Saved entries
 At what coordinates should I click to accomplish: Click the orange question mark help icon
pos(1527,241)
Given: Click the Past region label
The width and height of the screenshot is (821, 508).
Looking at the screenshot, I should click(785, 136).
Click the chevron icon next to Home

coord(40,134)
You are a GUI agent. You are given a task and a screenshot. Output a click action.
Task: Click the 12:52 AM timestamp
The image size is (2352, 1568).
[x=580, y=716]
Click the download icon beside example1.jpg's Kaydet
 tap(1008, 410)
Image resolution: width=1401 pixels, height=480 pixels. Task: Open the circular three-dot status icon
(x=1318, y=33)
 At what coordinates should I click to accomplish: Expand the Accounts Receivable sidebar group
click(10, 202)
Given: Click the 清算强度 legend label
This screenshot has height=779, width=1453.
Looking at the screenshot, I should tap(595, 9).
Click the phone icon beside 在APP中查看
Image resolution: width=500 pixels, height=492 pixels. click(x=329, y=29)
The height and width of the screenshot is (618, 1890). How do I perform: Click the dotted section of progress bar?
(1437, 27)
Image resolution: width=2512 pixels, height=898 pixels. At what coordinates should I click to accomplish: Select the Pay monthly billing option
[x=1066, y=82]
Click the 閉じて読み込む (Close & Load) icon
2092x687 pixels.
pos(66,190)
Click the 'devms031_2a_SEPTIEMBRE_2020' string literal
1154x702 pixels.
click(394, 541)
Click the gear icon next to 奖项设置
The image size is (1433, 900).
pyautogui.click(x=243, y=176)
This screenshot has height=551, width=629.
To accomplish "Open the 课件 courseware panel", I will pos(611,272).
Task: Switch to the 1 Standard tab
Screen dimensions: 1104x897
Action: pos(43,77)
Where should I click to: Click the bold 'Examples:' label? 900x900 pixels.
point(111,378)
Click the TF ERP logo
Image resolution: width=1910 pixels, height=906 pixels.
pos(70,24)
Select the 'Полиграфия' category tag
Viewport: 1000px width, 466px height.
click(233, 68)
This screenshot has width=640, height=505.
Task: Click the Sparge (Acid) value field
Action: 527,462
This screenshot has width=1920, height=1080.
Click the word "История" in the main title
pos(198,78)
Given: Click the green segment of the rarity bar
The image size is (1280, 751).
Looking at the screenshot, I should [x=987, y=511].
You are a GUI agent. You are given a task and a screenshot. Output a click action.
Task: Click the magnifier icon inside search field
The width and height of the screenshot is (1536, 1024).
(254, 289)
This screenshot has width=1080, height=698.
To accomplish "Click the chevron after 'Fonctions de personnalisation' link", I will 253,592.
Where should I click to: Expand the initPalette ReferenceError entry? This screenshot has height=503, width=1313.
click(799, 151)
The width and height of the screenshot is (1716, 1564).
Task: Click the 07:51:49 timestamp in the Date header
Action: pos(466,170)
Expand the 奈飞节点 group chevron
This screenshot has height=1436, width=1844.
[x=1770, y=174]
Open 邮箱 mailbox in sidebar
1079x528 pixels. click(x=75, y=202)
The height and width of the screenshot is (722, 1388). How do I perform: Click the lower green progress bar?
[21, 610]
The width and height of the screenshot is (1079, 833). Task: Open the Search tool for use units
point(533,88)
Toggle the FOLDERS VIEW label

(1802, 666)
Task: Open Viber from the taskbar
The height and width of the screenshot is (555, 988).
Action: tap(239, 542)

REQUIRED WORK:
What is needed is a word-for-word copy of all the records above.

SOLUTION FOR THIS TASK:
 At what coordinates should I click to accomplish: Click the orange question mark help icon
pos(1527,241)
Given: Click the Past region label
The width and height of the screenshot is (821, 508).
Looking at the screenshot, I should click(785, 136).
Click the chevron icon next to Home

coord(40,134)
You are a GUI agent. You are given a task and a screenshot. Output a click action.
Task: Click the 12:52 AM timestamp
The image size is (2352, 1568).
[x=580, y=716]
Click the download icon beside example1.jpg's Kaydet
 tap(1008, 410)
Image resolution: width=1401 pixels, height=480 pixels. Task: Open the circular three-dot status icon
(x=1318, y=33)
 At what coordinates should I click to accomplish: Expand the Accounts Receivable sidebar group
click(10, 202)
Given: Click the 清算强度 legend label
This screenshot has height=779, width=1453.
Looking at the screenshot, I should tap(595, 9).
Click the phone icon beside 在APP中查看
Image resolution: width=500 pixels, height=492 pixels. click(x=329, y=29)
The height and width of the screenshot is (618, 1890). How do I perform: Click the dotted section of progress bar?
(1437, 27)
Image resolution: width=2512 pixels, height=898 pixels. At what coordinates should I click to accomplish: Select the Pay monthly billing option
[x=1066, y=82]
Click the 閉じて読み込む (Close & Load) icon
2092x687 pixels.
pos(66,190)
Click the 'devms031_2a_SEPTIEMBRE_2020' string literal
1154x702 pixels.
click(394, 541)
Click the gear icon next to 奖项设置
The image size is (1433, 900).
pyautogui.click(x=243, y=176)
This screenshot has height=551, width=629.
To accomplish "Open the 课件 courseware panel", I will pos(611,272).
Task: Switch to the 1 Standard tab
Screen dimensions: 1104x897
Action: pos(43,77)
Where should I click to: Click the bold 'Examples:' label? 900x900 pixels.
point(111,378)
Click the TF ERP logo
Image resolution: width=1910 pixels, height=906 pixels.
pos(70,24)
Select the 'Полиграфия' category tag
Viewport: 1000px width, 466px height.
click(233, 68)
This screenshot has width=640, height=505.
Task: Click the Sparge (Acid) value field
Action: 527,462
This screenshot has width=1920, height=1080.
Click the word "История" in the main title
pos(198,78)
Given: Click the green segment of the rarity bar
The image size is (1280, 751).
Looking at the screenshot, I should [x=987, y=511].
You are a GUI agent. You are given a task and a screenshot. Output a click action.
Task: Click the magnifier icon inside search field
The width and height of the screenshot is (1536, 1024).
(254, 289)
This screenshot has width=1080, height=698.
To accomplish "Click the chevron after 'Fonctions de personnalisation' link", I will 253,592.
Where should I click to: Expand the initPalette ReferenceError entry? This screenshot has height=503, width=1313.
click(799, 151)
The width and height of the screenshot is (1716, 1564).
Task: Click the 07:51:49 timestamp in the Date header
Action: pos(466,170)
Expand the 奈飞节点 group chevron
This screenshot has height=1436, width=1844.
[x=1770, y=174]
Open 邮箱 mailbox in sidebar
1079x528 pixels. click(x=75, y=202)
The height and width of the screenshot is (722, 1388). How do I perform: Click the lower green progress bar?
[21, 610]
The width and height of the screenshot is (1079, 833). Task: Open the Search tool for use units
point(533,88)
Toggle the FOLDERS VIEW label

(1802, 666)
Task: Open Viber from the taskbar
The height and width of the screenshot is (555, 988).
Action: tap(239, 542)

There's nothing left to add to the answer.